--- Required actions ---
(1) Reproduce the part of the article on India's anti-drug campaign starting with "By Dr. G. Shreekumar" and going on through "for its implementation.".
(2) In the article on India's anti-drug campaign, how long will the nationwide campaign against drugs run?

By Dr. G. Shreekumar Menon
Mangaluru, March 6, 2026: Union Home Minister Amit Shah on Friday (January 9, 2026) announced a crackdown on narcotics from March 31 with a three-year nationwide campaign to weed out the drug menace from the country. He announced that a collective nationwide campaign against drugs will be launched from 31st March 2026. The campaign, which will run for three years, aims to make the country drug-free. Mr Shah made the announcement while chairing the 9th Apex-Level Meeting of the Narco-Coordination Centre (NCORD) in New Delhi. He said, in the fight against drugs, all departments of the Central Government should prepare a roadmap up to 2029 and establish a time-bound review mechanism for its implementation.
To achieve the goal of a drug-free India, Mr Shah stressed the need to adopt a collective and ruthless approach towards dismantling the drug supply chain, along with a strategic approach towards demand reduction. He added that the Government’s stance is very clear and that there should be no compassion for those who manufacture or sell drugs.
But, drug trafficking is one of the world’s most lucrative illicit activities, worth something in the range of $500 billion per year. It is also a major source of health-related issues and associated public health care costs; violence and civil conflict; political and economic upheaval. Coverage of this issue is very often focused on the so-called kingpins — the main players at the head of international criminal enterprises — and their immediate underlings. However, there are so many more layers, people, and issues connected to the trade.
A drug trafficking setup is a complex, illegal network that moves illicit drugs from production to distribution. The structure varies widely in scale, from small, street-level operations to sophisticated international organizations known as cartels. These networks are characterized by secrecy, violence, and corruption and are a major global crime threat.

--- Dataset extract ---
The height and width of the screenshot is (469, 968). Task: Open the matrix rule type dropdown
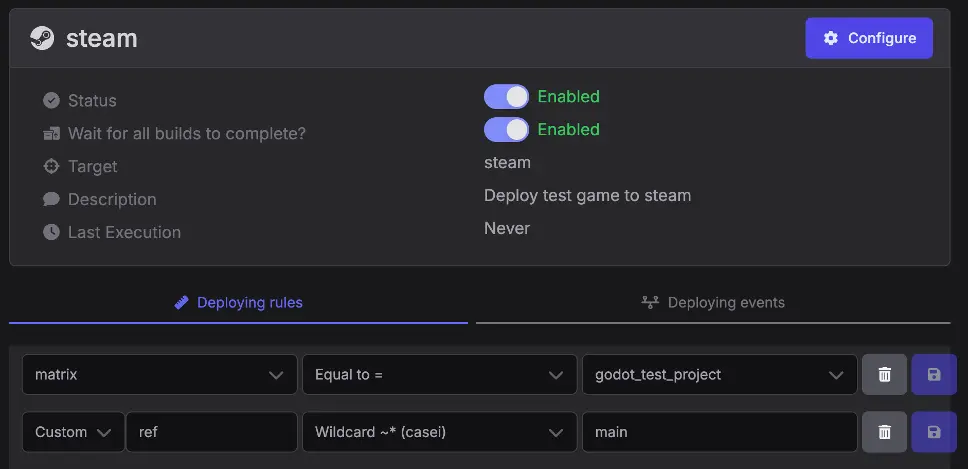point(159,375)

--- Written answers ---
(1)
By Dr. G. Shreekumar Menon
Mangaluru, March 6, 2026: Union Home Minister Amit Shah on Friday (January 9, 2026) announced a crackdown on narcotics from March 31 with a three-year nationwide campaign to weed out the drug menace from the country. He announced that a collective nationwide campaign against drugs will be launched from 31st March 2026. The campaign, which will run for three years, aims to make the country drug-free. Mr Shah made the announcement while chairing the 9th Apex-Level Meeting of the Narco-Coordination Centre (NCORD) in New Delhi. He said, in the fight against drugs, all departments of the Central Government should prepare a roadmap up to 2029 and establish a time-bound review mechanism for its implementation.

(2) Three years.